Keine Sorge, mir geht's gut

Je vais bien, ne t'en fais pas

Frankreich 2006 · 95 min. · FSK: ab 6
Regie: Philippe Lioret
Drehbuch: ,
Kamera: Sacha Wiernik
Darsteller: Mélanie Laurent, Kad Merad, Isabelle Renauld, Julien Boisselier, Aïssa Maïga u.a.
Lili sucht Loic

Die Hoffnung stirbt nicht zuletzt

Alles ist bestens, so scheint es. Lili hat die Schule abge­schlossen, ein paar tolle Wochen in Barcelona hinter und ihr Studium vor sich. Doch dann stellt sich heraus: Ihr Bruder. Loic, ist verschwunden. Ihr Zwilling, der Mensch, der ihr am nächsten steht. Einfach abgehauen, nach einem Streit mit dem Vater und ohne eine Nachricht für Lili, so scheint es.

Ein paar Tage verstrei­chen, dann eine Woche. Lili will wissen was passiert ist, die Eltern aber mauern, und der Klet­ter­kumpel des Bruders weiß auch nicht mehr, hat nur den letzten Song des Bruders für sie, der heißt Lili.

Und sagt, dass sie endlich loslegen soll, hinaus­gehen soll, vor die Tür, in die Welt, beginnen soll zu leben. Doch Lili macht genau das Gegenteil. Para­ly­siert von den Mauern, gegen die sie rennt, das Schweigen ihrer Eltern und ihres Bruders, hört sie auf zu essen. Er muss tot sein, sagt sie, bei mir hätte er sich doch gemeldet, nach all den Nach­richten auf der Mailbox, die er nicht einmal abhört, was sie weiß, denn die ist voll. Die Hoffnung schwindet und mit ihr Lili, die zusam­men­bricht und in einer Anstalt landet, wo man ihr aus erzie­hungs­the­ra­peu­ti­schen Gründen das Handy wegnimmt, die letzte spinn­web­feine Faser, die sie noch mit dem Bruder verbindet, der Hauch einer Hoffnung, dass er noch lebt und sich meldet, irgend­wann.

Was sich so drama­tisch liest, erzählt Filme­ma­cher Philippe Lioret ohne Pathos. Statt­dessen setzt er auf Fein­ge­fühl, leise, manchmal komische Momente und den Ausdruck im Gesicht seiner Darsteller, allen voran Melanie Laurent, die für ihr Spiel mit dem Cesar, ausge­zeichnet wurde.

Die Hoffnung, so lehrt der Film eine alte Weißheit, stirbt zuletzt – und wenn sie stirbt, stirbt auch der Mensch. Nehmt mich mit, ich sterbe hier, sagt Lili zu Léa und ihrem Freund, dem Meteo­ro­logen Thomas, die sich heimlich, gegen die Anweisung der Ärzte in ihr Kran­ken­zimmer geschli­chen haben. Das Handy aber muss natürlich mit, das letzte Manifest der Hoffung. Doch als Thomas den Spind aufbricht, wird er ertappt, und der Flucht­ver­such scheitert. An diesem Tiefpunkt keimt dann endlich doch noch Hoffnung: kein Anruf, aber eine Karte von Loic trifft ein.

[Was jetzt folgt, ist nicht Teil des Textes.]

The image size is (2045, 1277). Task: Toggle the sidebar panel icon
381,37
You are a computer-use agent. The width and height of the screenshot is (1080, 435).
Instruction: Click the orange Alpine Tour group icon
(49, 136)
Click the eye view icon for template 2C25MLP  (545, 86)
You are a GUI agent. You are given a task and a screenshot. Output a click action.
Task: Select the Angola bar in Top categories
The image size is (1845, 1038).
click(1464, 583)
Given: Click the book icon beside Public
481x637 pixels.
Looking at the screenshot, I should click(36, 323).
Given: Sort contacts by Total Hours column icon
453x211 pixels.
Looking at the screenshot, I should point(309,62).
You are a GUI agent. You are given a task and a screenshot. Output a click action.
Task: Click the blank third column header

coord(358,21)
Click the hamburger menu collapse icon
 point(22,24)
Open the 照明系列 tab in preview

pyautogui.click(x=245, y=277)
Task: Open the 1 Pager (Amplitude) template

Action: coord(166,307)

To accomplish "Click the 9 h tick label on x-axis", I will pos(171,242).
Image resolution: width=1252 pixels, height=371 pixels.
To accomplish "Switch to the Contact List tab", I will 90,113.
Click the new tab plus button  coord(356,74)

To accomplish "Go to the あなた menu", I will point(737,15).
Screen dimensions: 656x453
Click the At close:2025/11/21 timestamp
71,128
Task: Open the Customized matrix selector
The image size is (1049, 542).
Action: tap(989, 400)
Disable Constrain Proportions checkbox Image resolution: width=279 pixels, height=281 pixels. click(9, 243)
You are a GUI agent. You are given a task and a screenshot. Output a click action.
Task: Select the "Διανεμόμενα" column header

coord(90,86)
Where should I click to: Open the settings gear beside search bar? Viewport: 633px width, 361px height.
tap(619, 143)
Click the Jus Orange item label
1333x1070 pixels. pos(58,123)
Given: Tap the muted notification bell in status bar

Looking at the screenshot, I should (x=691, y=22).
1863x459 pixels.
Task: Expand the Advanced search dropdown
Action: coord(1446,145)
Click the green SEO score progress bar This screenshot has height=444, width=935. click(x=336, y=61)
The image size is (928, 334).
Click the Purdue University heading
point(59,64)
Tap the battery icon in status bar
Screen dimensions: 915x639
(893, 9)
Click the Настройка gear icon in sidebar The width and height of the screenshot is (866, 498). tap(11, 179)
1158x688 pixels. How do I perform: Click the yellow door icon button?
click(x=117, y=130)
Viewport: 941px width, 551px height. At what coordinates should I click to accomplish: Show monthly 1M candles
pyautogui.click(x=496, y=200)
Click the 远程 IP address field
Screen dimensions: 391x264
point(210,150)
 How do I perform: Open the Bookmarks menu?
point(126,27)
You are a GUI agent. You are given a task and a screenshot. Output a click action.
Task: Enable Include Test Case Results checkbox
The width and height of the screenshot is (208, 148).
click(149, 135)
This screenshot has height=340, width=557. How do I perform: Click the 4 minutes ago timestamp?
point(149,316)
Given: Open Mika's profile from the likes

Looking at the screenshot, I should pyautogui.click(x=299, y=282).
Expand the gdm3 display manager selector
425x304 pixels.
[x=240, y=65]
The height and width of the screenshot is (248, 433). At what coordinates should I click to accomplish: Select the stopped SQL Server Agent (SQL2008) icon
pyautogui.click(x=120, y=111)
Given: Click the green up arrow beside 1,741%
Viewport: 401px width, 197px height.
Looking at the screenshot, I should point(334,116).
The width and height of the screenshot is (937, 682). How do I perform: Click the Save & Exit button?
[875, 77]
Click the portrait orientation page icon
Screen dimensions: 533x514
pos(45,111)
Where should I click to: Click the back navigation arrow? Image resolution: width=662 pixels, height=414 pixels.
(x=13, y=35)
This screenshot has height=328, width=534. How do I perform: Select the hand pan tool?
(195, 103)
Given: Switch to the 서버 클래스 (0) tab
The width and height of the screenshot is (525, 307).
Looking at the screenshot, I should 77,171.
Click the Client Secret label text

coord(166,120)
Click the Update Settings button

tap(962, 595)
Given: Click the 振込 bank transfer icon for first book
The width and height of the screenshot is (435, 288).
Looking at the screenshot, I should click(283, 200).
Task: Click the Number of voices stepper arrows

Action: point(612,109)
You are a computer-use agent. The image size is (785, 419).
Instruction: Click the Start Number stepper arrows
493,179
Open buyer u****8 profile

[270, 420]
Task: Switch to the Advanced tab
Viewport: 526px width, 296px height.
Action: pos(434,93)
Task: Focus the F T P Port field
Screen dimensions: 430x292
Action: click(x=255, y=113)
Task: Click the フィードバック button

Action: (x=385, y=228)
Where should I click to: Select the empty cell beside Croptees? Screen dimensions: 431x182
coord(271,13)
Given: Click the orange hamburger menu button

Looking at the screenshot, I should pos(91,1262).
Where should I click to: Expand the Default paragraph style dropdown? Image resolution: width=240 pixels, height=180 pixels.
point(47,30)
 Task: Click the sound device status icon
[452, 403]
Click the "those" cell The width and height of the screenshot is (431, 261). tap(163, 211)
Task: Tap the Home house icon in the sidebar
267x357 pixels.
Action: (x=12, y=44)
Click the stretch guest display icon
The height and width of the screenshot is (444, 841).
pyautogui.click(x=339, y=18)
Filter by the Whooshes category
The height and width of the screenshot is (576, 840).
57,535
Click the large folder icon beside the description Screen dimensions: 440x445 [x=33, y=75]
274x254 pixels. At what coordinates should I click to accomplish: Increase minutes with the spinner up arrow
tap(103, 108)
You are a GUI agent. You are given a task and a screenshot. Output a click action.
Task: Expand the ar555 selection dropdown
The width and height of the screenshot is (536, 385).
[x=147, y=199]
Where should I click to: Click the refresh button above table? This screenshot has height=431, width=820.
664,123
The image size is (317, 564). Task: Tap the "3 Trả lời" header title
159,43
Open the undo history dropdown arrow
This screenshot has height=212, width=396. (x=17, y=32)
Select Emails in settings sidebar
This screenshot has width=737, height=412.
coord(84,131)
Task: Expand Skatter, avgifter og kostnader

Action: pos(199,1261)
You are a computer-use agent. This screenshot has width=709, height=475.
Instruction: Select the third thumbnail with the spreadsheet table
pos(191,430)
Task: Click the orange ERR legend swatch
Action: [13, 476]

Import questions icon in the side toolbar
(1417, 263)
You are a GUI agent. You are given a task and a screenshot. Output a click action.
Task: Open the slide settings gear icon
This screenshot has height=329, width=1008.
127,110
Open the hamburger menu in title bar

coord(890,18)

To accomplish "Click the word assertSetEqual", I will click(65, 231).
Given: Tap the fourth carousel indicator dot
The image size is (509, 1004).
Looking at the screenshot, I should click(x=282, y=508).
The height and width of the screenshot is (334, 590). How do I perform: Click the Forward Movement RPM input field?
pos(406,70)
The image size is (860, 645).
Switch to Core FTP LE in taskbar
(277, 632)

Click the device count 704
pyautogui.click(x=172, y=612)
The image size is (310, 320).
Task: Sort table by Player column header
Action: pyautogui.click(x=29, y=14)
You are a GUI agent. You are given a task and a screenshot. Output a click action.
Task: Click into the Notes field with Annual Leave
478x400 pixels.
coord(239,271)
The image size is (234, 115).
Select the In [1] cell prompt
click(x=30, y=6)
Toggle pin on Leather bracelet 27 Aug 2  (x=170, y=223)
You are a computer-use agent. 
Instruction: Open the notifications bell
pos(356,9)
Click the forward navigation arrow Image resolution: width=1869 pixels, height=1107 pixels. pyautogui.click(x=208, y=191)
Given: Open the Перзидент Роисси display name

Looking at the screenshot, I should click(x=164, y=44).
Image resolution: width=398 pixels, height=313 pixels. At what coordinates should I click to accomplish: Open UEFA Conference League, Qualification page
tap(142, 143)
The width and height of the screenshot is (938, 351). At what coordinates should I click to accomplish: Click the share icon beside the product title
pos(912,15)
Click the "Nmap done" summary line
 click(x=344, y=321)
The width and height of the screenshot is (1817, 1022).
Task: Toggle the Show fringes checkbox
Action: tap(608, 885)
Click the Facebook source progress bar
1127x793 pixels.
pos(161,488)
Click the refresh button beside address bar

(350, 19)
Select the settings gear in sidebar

Lili kehrt zurück ins Leben, oder besser, in ein Zwischen­reich zwischen Lebensmut und tödlicher Verzweif­lung.

Statt zu studieren nimmt sie einen Job im Super­markt an, und wären da nicht Lea und Thomas würde sie völlig aus der Welt fallen, so scheint es. Lili beginnt, in die Städte zu reisen, aus denen die Post­karten kommen, kreuz und quer durch Frank­reich. Doch Loic, einem Phantom, einer flüch­tigen Chimäre gleich, ist immer schon fort, wenn sie auftaucht. Erst als Lili sich wieder auf das Leben einlässt, klärt sich auch das Rätsel um ihren Bruder, und löst sich in einer Wendung, die die Geschichte, sekun­den­schnell in eine andere Dimension kata­pul­tiert.

Der Film ist kein Thriller, wie oft fälsch­lich ange­kün­digt, auch kein echtes Fami­li­en­drama. Vielmehr geht es darum, eine zutiefst mensch­liche Geschichte zu erzählen, von Hoffnung und Verlust, von Liebe und den Verlet­zungen, die in ihrem Namen begangen werden, von Vergebung, Vers­tändnis und Neuanfang.

Als Lili noch in der Klinik liegt, schenkt Thomas ihr ein Buch. Es erzählt von einer Reise ans Meer. Lili ist sich nicht sicher, ob die Geschichte gut endet – oder nicht. Irgendwie sowohl als auch so scheint es. Und ihrgendwo dazwi­schen diffun­diert auch dieser Film. Wie das Leben, eben.